Mastodawn

Erlend Sogge Heggen Aug 10, 2024

> (…) split the index, which is to say the part of Google Search that scrapes the web and makes that content searchable, from the search user interface, and manage that index as a public utility that different search services could rely on and pay for, an idea that was suggested in a recent paper.

That would be incredible. I wish regulators would make Commons Enforcement a regular part of their playbook.

Commonify the monopolizers’ complements!

https://gwern.net/complement

https://mastodon.social/@robin/112933151964297678

Laws of Tech: Commoditize Your Complement

A classic pattern in technology economics, identified by Joel Spolsky, is layers of the stack attempting to become monopolies while turning other layers into perfectly-competitive markets which are commoditized, in order to harvest most of the consumer surplus; discussion and examples.

Show thread

Luis Villa

@erlend 👀

Show thread

Fabrice Desré Aug 10, 2024

@luis_in_brief @erlend I haven't read that piece yet (@robin writes too much lol), but is that not what exists already with common crawl, and was used by many AI companies for their training?

Show thread

Robin Berjon Aug 12, 2024

@fabrice @luis_in_brief @erlend No, Common Crawl is just a periodic crawl of the web. You can't really build a real search engine on it, it doesn't update often enough. (I mean you can, but people will be disappointed.) This would be more like an API service.

Show thread

Fabrice Desré Aug 13, 2024

@robin @luis_in_brief @erlend Right, but common crawl is a good base to prototype such an API in order to figure out what it could look like. I guess we'll need a bit more flexibility than with opensearch endpoints.

Show thread

Robin Berjon Aug 13, 2024

@fabrice @luis_in_brief @erlend Sure, but building from CC isn't necessarily for the faint of heart, for starters you need a good chunk of terabytes!

Show thread

Luis Villa Aug 13, 2024

@robin @fabrice @erlend sure though … any serious attempt to do a search engine is going to require that! You can’t do ranking and searching without having most of a local copy yourself. This is not a project for the weak of budget, no matter how much you want to put on the ~~Library~~ Cache of Congress side.

Show thread

Robin Berjon Aug 14, 2024

@luis_in_brief @fabrice @erlend Not if you have good infra.
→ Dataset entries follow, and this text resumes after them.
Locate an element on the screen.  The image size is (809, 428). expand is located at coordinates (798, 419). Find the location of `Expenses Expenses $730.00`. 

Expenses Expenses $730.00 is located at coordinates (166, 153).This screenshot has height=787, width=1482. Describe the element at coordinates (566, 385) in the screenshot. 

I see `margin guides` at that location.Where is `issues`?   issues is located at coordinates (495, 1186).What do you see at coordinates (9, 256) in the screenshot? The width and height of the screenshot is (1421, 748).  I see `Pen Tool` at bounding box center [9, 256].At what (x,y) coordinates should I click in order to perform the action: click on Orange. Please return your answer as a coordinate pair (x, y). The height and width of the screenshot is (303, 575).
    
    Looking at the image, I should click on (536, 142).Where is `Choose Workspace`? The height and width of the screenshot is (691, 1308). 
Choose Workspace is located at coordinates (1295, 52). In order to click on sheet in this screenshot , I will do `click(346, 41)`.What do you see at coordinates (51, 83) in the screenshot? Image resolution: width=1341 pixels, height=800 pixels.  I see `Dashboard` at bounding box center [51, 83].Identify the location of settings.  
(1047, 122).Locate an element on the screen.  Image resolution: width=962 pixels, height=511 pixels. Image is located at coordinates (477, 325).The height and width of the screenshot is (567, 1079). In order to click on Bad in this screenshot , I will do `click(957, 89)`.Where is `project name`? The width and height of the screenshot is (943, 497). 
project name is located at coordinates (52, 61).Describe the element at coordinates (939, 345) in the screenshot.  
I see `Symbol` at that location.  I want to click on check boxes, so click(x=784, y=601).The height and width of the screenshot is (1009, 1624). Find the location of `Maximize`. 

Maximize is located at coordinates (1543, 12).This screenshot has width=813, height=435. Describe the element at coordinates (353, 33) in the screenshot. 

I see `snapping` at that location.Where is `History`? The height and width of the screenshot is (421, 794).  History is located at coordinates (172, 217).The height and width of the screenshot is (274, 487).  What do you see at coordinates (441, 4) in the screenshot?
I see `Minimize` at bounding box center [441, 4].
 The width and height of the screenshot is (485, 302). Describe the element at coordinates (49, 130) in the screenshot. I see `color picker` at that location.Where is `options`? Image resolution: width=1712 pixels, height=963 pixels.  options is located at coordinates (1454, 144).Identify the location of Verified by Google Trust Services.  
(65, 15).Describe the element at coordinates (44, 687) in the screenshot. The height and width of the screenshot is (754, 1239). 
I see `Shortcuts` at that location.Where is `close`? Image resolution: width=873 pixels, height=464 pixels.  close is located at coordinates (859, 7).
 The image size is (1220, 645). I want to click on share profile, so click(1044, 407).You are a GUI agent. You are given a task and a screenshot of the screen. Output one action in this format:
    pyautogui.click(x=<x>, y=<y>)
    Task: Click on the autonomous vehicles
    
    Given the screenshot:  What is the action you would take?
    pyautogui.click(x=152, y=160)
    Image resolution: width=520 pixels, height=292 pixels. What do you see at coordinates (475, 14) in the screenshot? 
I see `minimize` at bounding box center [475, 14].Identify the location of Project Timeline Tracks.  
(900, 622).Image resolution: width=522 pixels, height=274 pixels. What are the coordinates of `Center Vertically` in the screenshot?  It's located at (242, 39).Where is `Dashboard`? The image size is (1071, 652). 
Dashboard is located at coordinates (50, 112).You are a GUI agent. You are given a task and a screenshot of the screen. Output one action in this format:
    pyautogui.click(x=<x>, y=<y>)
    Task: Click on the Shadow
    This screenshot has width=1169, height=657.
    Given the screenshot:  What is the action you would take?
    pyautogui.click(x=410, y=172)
When dealing with this kind of volume, there are compute-over-data (where the code goes to the data instead of the other way around) approaches that don't need you to store everything. If signals are already indexed, you can compute your own ranking over them with your own weighting and filtering (which already makes a big difference). We could have search diversity not for nothing but for much much cheaper.